Visitors to Liverpool city centre are being asked to take their rubbish home with them - as a strike involving street cleaners takes hold.
City Central BID, which represents 630 businesses, has asked shoppers to help after a strike following a dispute between staff and contractor Amey.
The company is also separately in dispute with the city's refuse collectors over wages and conditions.
Amey said it is "committed to reaching a resolution."
"We have offered union members pay increases over and above the nationally agreed rate and we are extremely disappointed that GMB has taken the decision to escalate industrial action to a full strike, despite the fact meaningful discussions were still taking place," said a company spokeswoman.
"Our priority remains to provide a high quality, best value service to Liverpool and we have contingency plans to bring additional staff to the city.
"We are working with the city council to determine when we deploy them."
Jeff Keight, of union GMB, told the BBC: "It's certainly not all about pay and conditions.
"The company have shown us they want to make 40-60 redundancies in street cleansing and we as a union will contest the redundancies."

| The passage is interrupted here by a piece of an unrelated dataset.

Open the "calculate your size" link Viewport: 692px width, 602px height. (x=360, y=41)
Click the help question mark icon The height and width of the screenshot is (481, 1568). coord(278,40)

He said the union asked for more talks with the company this week, but they said no.
The workers had not had a pay rise for four years, he added, and they only wanted 3.2% which was "negotiable."
On its website, Liverpool City Council said it regrets that "some elements of its environmental services" are affected, including highways, street cleansing, some grounds maintenance and household waste collections.
Household waste collections are currently three working days behind.
The council is urging both sides to find a speedy resolution.